• [What you will do]: Please update the entries from the line with "The image size is (1456, 819). Describe" to the line with "graphical icon resembling" by changing "Describe" to "Explain" and leaving everything else as it is. Return only those lines.

# Supplied records start

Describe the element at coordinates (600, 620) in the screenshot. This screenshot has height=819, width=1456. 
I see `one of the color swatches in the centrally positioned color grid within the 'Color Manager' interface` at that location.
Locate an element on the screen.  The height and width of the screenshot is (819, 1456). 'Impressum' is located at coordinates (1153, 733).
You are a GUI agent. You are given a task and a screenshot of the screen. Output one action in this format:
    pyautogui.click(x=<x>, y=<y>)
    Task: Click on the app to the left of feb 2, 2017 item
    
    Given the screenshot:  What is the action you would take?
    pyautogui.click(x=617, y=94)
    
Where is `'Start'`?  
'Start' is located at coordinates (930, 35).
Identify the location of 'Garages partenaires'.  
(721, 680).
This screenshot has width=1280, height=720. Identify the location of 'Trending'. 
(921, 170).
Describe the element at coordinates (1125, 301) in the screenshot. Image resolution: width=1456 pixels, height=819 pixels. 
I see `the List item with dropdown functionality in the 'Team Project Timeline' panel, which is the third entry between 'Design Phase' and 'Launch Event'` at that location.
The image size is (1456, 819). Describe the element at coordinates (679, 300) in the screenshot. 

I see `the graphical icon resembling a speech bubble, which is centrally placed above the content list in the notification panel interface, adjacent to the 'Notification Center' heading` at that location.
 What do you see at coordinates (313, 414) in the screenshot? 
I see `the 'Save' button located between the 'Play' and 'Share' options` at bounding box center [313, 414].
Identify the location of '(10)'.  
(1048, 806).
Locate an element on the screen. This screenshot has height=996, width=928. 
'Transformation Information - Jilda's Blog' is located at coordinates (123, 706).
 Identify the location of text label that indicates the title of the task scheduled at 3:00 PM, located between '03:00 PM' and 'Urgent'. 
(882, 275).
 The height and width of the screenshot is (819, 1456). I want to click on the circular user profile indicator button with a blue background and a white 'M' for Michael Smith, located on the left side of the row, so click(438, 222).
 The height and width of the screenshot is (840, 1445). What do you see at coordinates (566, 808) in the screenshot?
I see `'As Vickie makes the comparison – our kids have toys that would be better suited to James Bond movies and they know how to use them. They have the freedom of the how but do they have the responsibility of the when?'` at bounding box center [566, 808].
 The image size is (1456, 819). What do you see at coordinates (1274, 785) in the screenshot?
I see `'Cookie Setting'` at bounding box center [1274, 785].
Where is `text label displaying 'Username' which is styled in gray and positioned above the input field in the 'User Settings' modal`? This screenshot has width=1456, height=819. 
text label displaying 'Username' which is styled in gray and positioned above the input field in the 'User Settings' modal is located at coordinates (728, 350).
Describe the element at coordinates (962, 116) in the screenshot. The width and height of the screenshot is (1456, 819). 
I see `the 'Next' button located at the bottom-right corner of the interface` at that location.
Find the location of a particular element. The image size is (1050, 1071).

# Supplied records end

• [Problem solution]:
The image size is (1456, 819). Explain the element at coordinates (679, 300) in the screenshot. 

I see `the graphical icon resembling a speech bubble, which is centrally placed above the content list in the notification panel interface, adjacent to the 'Notification Center' heading` at that location.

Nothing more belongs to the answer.